No... this is not the big announcement you have been waiting for (that comes on November 14th) 

But I am proud to announce that I have added a bunch of new items to the DBSTalk.COM online store!

Stock up with all the latest DBSTalk gear!

I have decided to get creative some of the new items!
Some of the new items include...

The DBSTalk.COM THONG!! Yes you have asked for it, and now it's finally here! (I still can't believe I have had requests for this!

The DBSTalk.COM Official "Charlie Chat Drinking Game" Frosted Mug! You may have played along with us before in our Live DBSTalk.COM Charlie Chat... Chats, now play it with the official frosted mug!

DBSTalk.COM Stickers are now available, this is another item members have asked me for.

Plus a large selection of new Shirts, Sweatshirts, Fleece Jackets and DBSTalk Holiday items are now available!

Also our DBSTalk.COM Sweatshirt and Golf Shirt are currently On Sale!

Click HERE for the DBSTalk.COM Online Store!


----------



## John Corn (Mar 21, 2002)

.....OMG......there is a thong there...........:lol:


----------



## Guest (Nov 8, 2002)

A THONG?! A THONG?! LOL!


----------



## Mark Holtz (Mar 23, 2002)

What?
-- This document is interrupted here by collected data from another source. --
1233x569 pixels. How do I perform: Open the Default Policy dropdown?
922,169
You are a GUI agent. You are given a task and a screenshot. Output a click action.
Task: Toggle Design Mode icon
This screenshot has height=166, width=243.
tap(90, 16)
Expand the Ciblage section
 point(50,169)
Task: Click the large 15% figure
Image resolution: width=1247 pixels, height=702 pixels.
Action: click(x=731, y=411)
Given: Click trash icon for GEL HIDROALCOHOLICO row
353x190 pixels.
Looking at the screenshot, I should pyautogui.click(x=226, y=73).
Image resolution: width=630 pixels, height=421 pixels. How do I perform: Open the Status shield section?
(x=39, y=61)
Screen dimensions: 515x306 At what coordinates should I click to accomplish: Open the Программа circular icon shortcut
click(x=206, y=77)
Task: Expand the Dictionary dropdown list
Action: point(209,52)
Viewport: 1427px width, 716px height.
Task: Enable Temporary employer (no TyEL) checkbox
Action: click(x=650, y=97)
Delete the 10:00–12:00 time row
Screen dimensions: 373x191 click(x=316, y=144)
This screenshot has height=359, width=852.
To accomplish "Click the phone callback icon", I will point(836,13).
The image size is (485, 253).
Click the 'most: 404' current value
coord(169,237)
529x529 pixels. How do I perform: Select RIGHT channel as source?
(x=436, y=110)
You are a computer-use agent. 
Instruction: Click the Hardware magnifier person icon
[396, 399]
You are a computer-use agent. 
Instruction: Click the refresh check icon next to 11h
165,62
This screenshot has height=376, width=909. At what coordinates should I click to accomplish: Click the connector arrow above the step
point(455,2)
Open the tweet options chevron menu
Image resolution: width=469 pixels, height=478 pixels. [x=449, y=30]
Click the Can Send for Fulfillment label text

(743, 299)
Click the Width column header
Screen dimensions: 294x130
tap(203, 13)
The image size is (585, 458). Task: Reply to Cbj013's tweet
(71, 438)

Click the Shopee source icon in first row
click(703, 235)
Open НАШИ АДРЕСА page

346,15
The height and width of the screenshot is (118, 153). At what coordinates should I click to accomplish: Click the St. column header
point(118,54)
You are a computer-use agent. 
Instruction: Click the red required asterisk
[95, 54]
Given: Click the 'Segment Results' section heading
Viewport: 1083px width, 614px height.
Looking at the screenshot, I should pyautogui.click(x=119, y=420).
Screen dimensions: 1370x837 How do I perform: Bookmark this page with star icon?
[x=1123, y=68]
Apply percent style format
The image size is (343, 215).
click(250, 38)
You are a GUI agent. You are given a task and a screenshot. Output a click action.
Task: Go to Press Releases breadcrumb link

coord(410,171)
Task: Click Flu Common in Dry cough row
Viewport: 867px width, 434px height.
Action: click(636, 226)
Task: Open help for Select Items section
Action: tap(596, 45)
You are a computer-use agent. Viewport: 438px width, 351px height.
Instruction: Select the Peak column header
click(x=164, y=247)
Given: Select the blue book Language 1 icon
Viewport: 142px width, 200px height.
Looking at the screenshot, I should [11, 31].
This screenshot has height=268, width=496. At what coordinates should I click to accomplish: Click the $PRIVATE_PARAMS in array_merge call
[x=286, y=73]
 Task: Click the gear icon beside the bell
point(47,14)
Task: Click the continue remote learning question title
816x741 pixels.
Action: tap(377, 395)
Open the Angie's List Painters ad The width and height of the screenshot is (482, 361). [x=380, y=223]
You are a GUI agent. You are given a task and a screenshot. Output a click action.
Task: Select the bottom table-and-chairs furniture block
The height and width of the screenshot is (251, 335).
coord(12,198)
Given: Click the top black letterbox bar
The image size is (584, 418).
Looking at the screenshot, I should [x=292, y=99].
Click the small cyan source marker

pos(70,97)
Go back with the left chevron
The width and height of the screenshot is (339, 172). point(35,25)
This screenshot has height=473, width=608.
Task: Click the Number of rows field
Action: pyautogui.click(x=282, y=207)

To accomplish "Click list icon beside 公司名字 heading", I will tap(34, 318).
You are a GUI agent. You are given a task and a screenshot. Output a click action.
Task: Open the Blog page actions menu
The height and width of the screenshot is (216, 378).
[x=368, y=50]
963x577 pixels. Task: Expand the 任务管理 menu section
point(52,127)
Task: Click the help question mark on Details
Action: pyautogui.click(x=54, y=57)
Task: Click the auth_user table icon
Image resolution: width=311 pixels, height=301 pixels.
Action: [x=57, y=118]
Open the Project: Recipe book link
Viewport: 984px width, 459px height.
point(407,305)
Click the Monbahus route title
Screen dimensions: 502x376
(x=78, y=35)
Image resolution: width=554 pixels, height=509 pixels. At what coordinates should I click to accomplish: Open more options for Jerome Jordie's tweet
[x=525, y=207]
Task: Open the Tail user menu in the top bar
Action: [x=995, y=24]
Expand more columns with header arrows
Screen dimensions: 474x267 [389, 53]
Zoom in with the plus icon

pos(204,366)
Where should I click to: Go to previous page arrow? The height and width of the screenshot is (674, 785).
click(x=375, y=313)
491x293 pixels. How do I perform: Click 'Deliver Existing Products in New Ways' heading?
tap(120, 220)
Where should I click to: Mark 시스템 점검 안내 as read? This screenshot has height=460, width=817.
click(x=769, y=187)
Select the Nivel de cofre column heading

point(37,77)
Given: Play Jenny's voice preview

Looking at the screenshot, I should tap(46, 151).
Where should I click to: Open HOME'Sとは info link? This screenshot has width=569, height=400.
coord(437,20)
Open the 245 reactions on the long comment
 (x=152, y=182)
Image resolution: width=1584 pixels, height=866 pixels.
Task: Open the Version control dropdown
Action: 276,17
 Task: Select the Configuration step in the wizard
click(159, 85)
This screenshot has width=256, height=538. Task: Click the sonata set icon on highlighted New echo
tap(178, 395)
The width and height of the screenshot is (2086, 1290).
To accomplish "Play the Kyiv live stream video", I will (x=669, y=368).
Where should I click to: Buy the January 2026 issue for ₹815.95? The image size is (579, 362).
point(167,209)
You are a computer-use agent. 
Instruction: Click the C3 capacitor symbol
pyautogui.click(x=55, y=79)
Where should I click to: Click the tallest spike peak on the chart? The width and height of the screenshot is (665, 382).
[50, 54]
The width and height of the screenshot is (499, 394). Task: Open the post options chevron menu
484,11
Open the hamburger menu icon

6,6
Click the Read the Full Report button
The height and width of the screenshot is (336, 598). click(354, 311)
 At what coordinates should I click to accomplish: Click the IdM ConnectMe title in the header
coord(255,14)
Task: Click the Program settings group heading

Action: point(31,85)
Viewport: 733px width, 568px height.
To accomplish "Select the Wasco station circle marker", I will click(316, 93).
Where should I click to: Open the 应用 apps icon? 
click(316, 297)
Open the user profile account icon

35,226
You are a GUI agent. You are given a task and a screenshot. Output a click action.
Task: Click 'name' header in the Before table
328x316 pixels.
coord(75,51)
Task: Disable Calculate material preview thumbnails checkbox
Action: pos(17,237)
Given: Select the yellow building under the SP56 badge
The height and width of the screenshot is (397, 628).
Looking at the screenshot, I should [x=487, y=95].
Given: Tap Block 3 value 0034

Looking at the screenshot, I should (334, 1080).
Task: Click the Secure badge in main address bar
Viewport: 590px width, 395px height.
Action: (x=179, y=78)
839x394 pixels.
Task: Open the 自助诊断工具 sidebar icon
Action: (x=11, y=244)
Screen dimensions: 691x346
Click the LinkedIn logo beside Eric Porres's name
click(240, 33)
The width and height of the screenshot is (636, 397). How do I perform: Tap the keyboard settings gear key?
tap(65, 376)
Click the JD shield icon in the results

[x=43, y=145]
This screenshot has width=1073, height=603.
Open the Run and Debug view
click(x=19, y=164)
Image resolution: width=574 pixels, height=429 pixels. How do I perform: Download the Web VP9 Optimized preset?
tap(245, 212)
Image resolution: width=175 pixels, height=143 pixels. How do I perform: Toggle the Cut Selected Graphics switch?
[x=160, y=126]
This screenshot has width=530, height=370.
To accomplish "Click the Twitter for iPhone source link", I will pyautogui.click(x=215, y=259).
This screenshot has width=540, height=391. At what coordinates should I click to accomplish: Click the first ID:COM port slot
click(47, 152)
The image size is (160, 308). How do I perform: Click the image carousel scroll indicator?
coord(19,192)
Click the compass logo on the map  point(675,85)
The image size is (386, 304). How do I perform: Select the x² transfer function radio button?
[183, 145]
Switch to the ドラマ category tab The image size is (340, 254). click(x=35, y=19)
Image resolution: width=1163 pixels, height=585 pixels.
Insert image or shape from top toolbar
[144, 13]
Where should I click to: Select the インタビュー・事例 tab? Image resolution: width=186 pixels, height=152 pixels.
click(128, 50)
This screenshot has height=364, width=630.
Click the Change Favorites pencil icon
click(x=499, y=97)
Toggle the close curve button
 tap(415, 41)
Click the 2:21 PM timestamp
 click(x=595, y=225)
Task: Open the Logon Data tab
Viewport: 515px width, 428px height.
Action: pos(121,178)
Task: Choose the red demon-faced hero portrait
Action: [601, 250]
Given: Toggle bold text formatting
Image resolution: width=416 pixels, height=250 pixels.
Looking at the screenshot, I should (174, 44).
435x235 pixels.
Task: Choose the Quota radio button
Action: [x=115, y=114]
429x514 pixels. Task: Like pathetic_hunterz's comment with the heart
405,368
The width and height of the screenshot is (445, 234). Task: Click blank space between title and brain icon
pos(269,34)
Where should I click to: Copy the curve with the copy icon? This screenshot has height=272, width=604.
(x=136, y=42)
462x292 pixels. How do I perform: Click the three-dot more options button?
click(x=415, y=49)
No DBS Talk Buffs?


----------



## Scott Greczkowski (Mar 21, 2002)

Where is Nick and STXJim, I think it was them who requested the DBSTalk.COM Thong! 

Happy Shopping all!


----------



## James_F (Apr 23, 2002)

Don't see a codpiece yet....


----------



## James_F (Apr 23, 2002)

No male thong either.... :crying:


----------



## Scott Greczkowski (Mar 21, 2002)

Aww come on James, you can wear it, we won't tell anyone  :lol:


----------



## James_F (Apr 23, 2002)

Well I had been thinking of getting "clipped"...


----------



## STXJim (Apr 22, 2002)

> _Originally posted by Scott Greczkowski _
> *Where is STXJim,
> who requested the Thong!*


Sorry Scott, 
I never asked for the 'thong'.
I did introduced the _first_ thong to Talk...That is all.
And was kindly asked to remove it. :shrug:
Please take no offense....
IMHO....selling that 'thong' is soooopid! Sorry.....
Please let us know who is the first to buy one. :lol:
BTW...Why don't you have a "I Hate Cable" T-shirt for sale????
That would sell.


----------



## Nick (Apr 23, 2002)

> _Originally posted by Scott Greczkowski _
> _Where is Nick and STXJim, I think it was them who requested the DBSTalk.COM Thong!  _


Hey, you talkin' to me. No way, Jose' I dint axe for no thong thang. Uh, do they have one wit a large pouch?


----------



## Richard King (Mar 25, 2002)

> Well I had been thinking of getting "clipped"...


Ouch!!


----------



## Scott Greczkowski (Mar 21, 2002)

BTW I have searched the archives and it was none other then James_F who requested the DBSTalk.COM Thong. :lol:

http://www.dbstalk.com/showthread.php?s=&threadid=5060


----------



## James_F (Apr 23, 2002)

So what about my codpiece?


----------



## Scott Greczkowski (Mar 21, 2002)

Sorry I see no cod pieces in the available things we can put our logo on.


----------



## James_F (Apr 23, 2002)

Oh, the thong doesn't work since its for a woman... :sure:


----------